Instituto Cajal CSIC, Madrid, Spain.
Bioengineering Department, Volgenau School of Engineering, George Mason University, Virginia, United States of America.
PLoS Biol. 2021 May 6;19(5):e3001213. doi: 10.1371/journal.pbio.3001213. eCollection 2021 May.
Understanding brain operation demands linking basic behavioral traits to cell-type specific dynamics of different brain-wide subcircuits. This requires a system to classify the basic operational modes of neurons and circuits. Single-cell phenotyping of firing behavior during ongoing oscillations in vivo has provided a large body of evidence on entorhinal-hippocampal function, but data are dispersed and diverse. Here, we mined literature to search for information regarding the phase-timing dynamics of over 100 hippocampal/entorhinal neuron types defined in Hippocampome.org. We identified missing and unresolved pieces of knowledge (e.g., the preferred theta phase for a specific neuron type) and complemented the dataset with our own new data. By confronting the effect of brain state and recording methods, we highlight the equivalences and differences across conditions and offer a number of novel observations. We show how a heuristic approach based on oscillatory features of morphologically identified neurons can aid in classifying extracellular recordings of single cells and discuss future opportunities and challenges towards integrating single-cell phenotypes with circuit function.

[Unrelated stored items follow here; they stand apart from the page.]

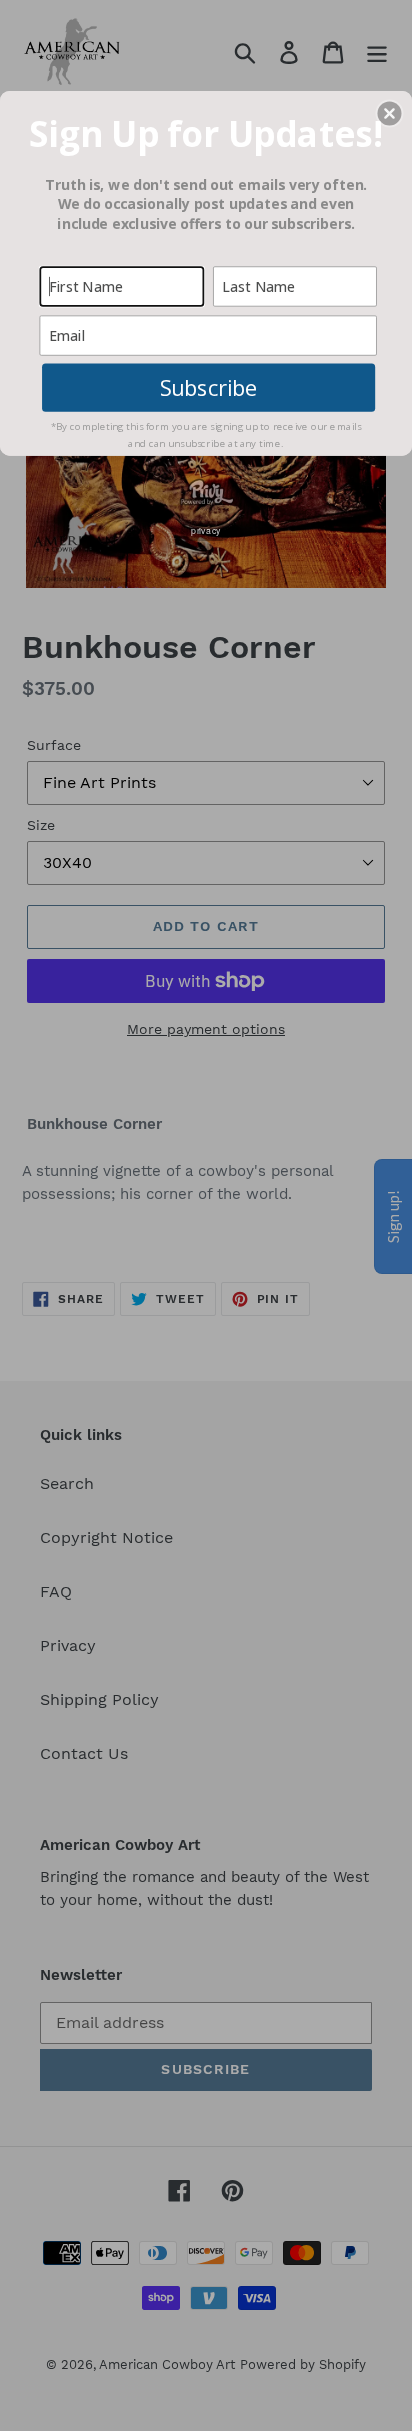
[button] (389, 113)
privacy (206, 530)
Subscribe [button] (208, 387)
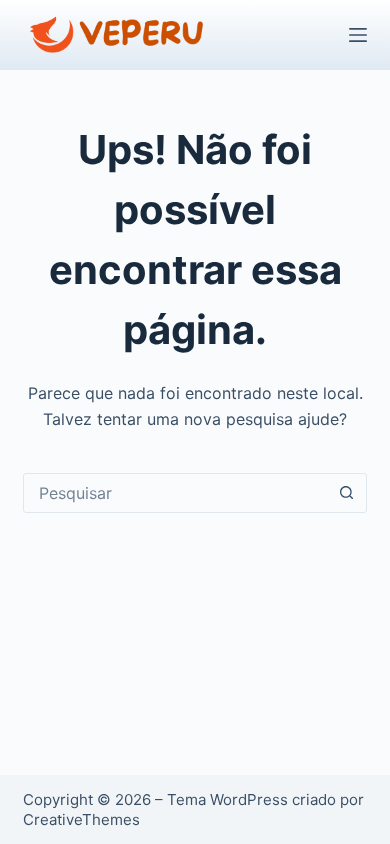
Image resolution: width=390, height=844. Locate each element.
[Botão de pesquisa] (347, 493)
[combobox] (175, 493)
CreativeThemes (81, 819)
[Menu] (358, 35)
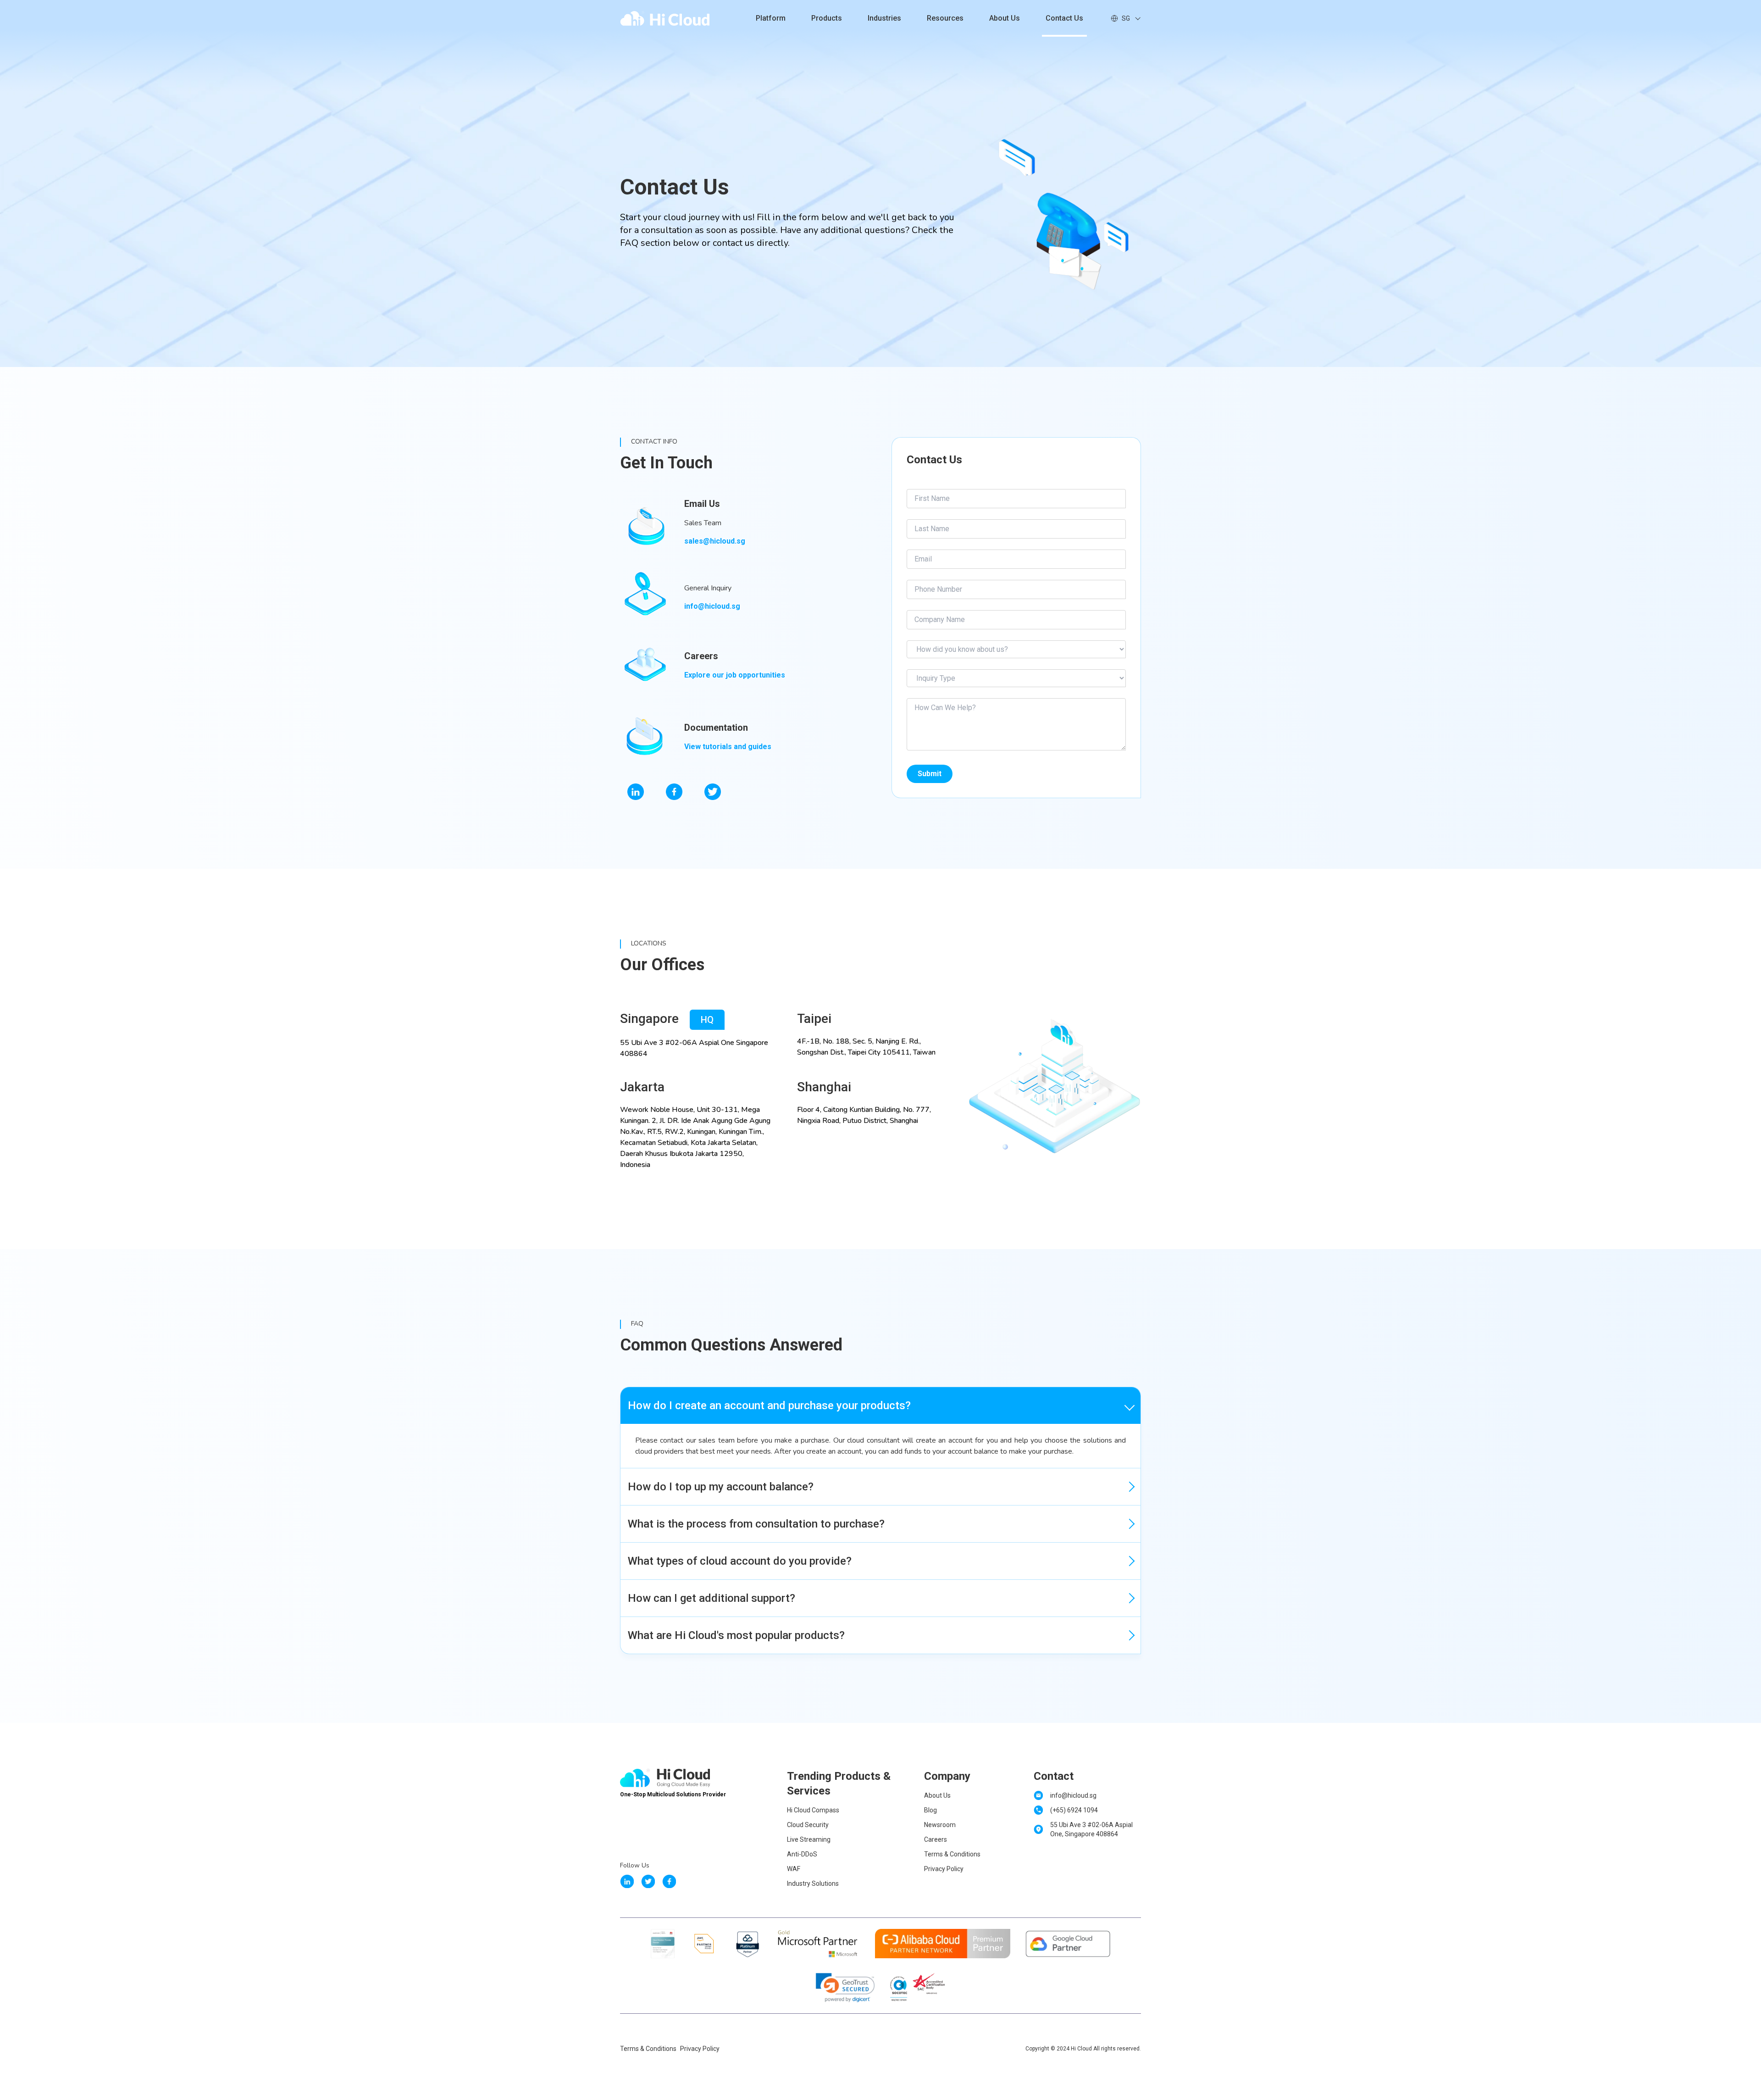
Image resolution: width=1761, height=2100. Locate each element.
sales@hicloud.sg (714, 541)
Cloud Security (808, 1824)
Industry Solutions (813, 1883)
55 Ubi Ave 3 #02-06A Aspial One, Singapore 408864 (1091, 1829)
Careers (935, 1839)
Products (826, 18)
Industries (884, 18)
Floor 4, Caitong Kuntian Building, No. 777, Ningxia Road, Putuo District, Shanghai (864, 1115)
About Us (1004, 18)
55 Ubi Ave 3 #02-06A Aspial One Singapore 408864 (694, 1048)
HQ (707, 1019)
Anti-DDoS (802, 1854)
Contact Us (1064, 18)
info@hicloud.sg (712, 606)
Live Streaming (809, 1839)
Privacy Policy (944, 1868)
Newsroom (940, 1824)
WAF (793, 1868)
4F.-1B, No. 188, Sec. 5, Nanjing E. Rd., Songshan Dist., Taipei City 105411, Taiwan (866, 1046)
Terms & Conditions (952, 1854)
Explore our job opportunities (734, 675)
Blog (930, 1810)
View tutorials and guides (727, 746)
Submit (929, 773)
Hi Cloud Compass (813, 1810)
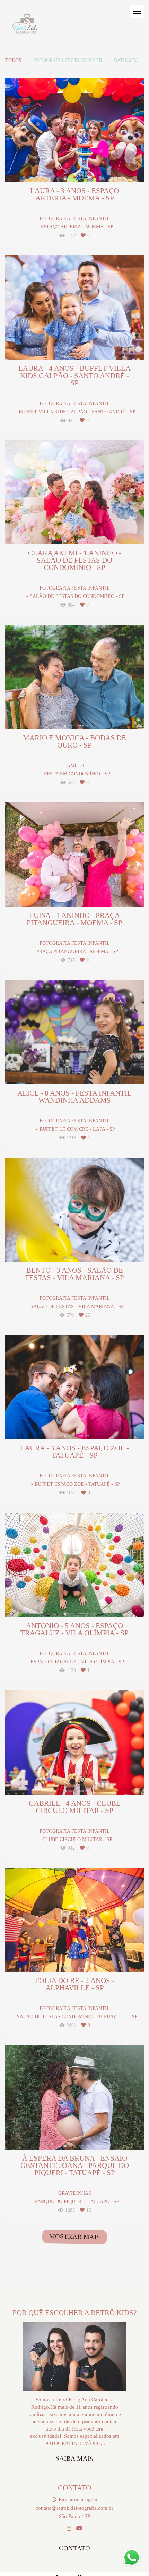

理解大脑的运作需要将基本的行为特征与不同全脑亚电路的细胞类型特异性动力学联系起来。这需要一个系统来对神经元和电路的基本操作模式进行分类。在体内进行的持续振荡过程中对放电行为进行单细胞表型分析,为内嗅皮层-海马功能提供了大量证据,但数据分散且多样。在这里,我们挖掘文献,以寻找关于 Hippocampome.org 中定义的 100 多种海马/内嗅皮层神经元类型的相位定时动力学的信息。我们确定了缺失和未解决的知识(例如,特定神经元类型的首选 theta 相位),并使用我们自己的新数据补充了数据集。通过对比大脑状态和记录方法的影响,我们突出了不同条件下的相同点和不同点,并提供了一些新的观察结果。我们展示了如何基于形态识别神经元的振荡特征的启发式方法来辅助对单细胞的细胞外记录进行分类,并讨论了将单细胞表型与电路功能整合的未来机会和挑战。